Each line in the data holding "Open" should be listed.

[Records from a data collection]
^^^^^^^^
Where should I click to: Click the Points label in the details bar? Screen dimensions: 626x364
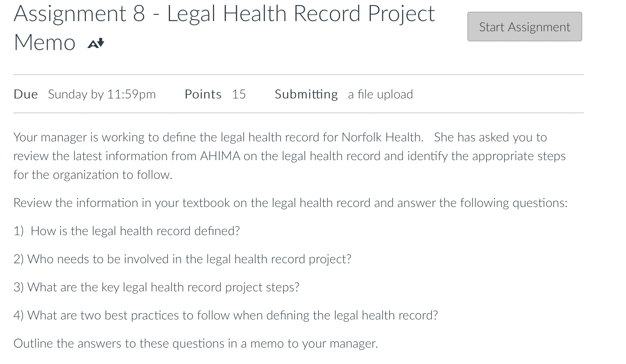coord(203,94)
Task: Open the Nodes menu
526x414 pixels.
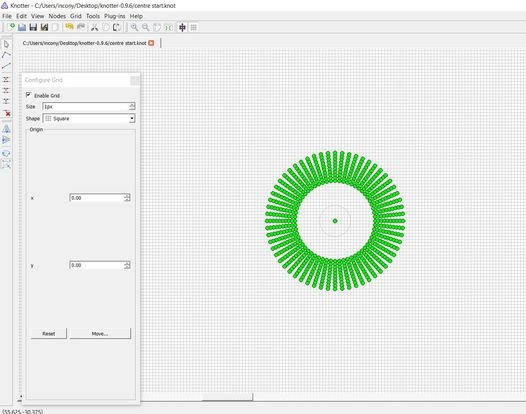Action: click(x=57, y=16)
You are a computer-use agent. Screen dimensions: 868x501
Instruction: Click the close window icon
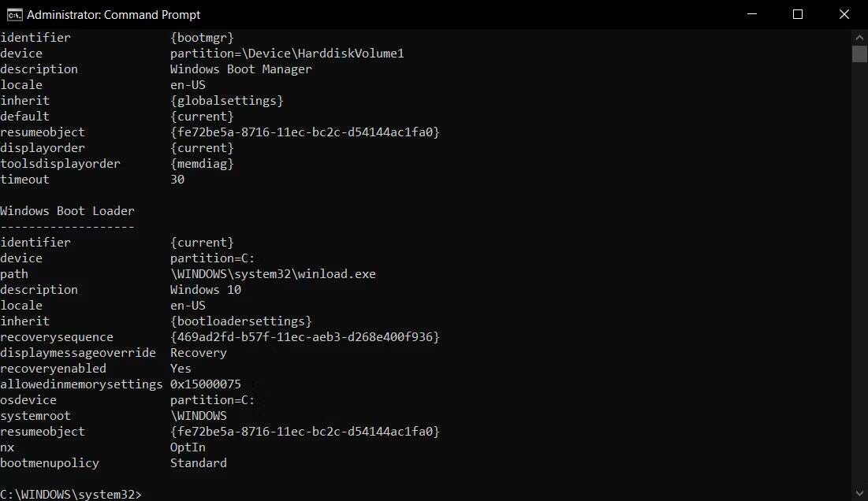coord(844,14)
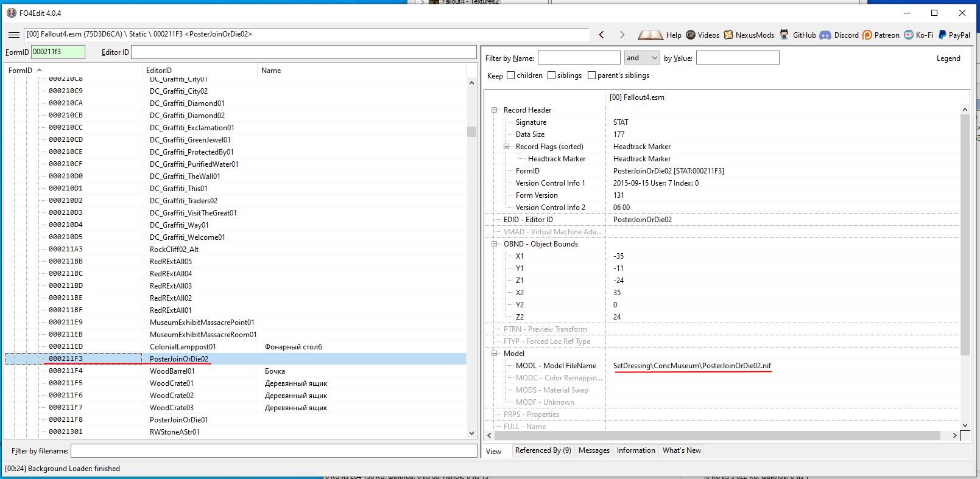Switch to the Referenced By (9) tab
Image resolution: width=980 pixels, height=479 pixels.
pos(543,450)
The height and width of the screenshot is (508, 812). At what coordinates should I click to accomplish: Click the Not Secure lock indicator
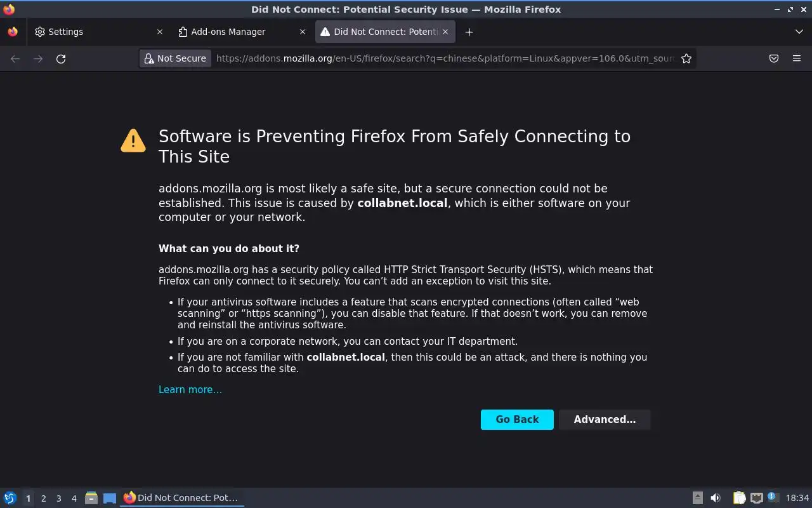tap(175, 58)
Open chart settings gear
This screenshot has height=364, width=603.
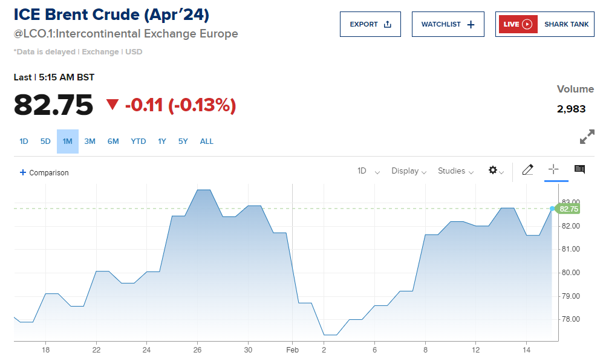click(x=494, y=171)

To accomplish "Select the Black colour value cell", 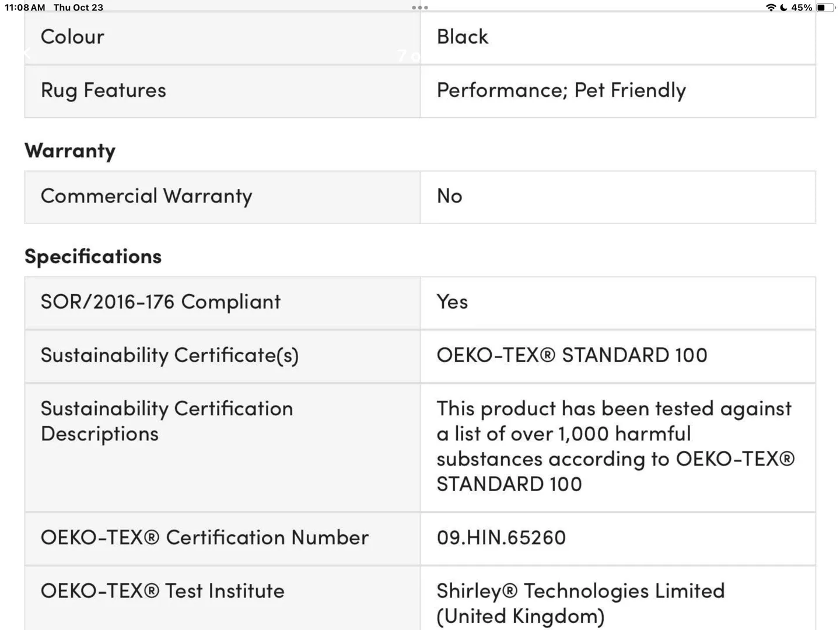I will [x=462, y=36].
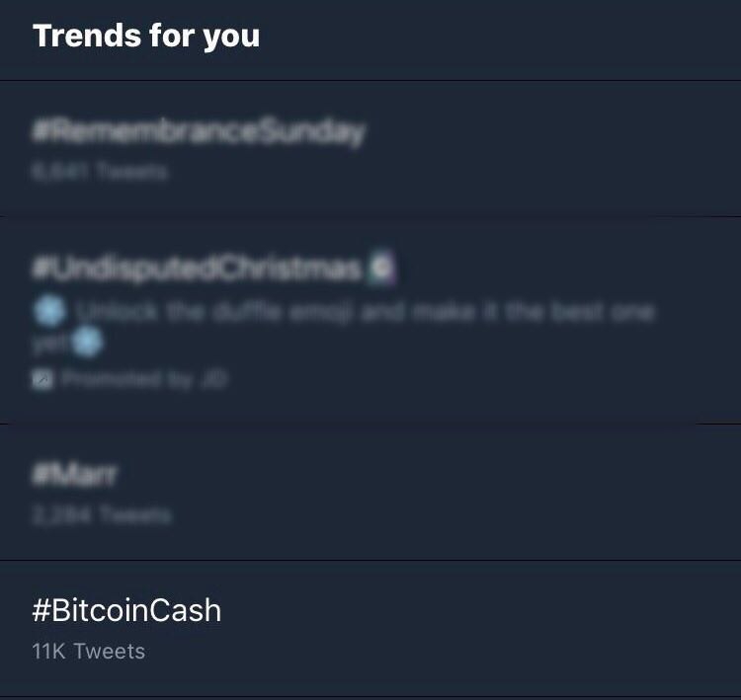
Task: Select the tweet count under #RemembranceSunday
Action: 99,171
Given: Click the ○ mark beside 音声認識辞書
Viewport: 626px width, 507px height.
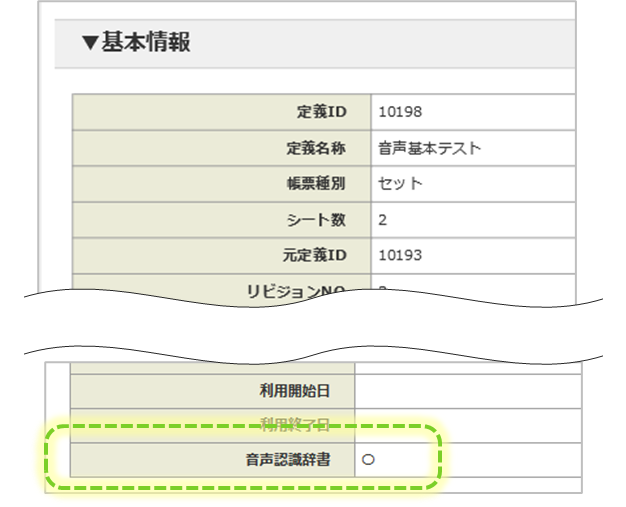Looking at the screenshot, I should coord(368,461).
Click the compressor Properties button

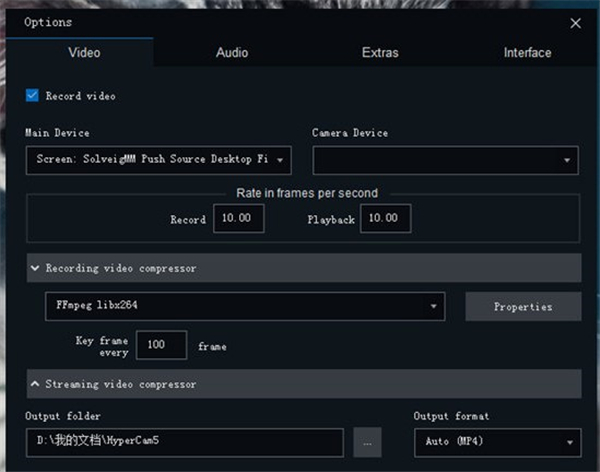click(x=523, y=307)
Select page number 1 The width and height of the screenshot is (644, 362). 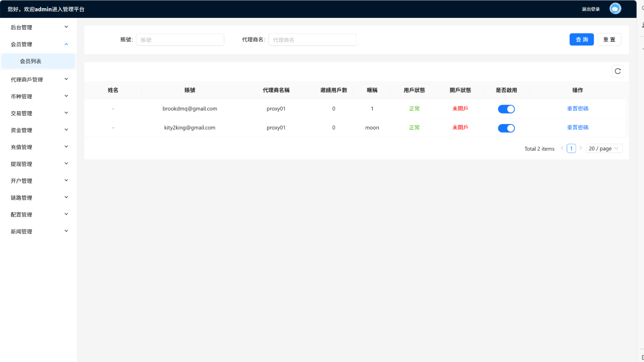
^^^^^^^^
Your solution »
Task: Open the Nodes menu
Open chart settings gear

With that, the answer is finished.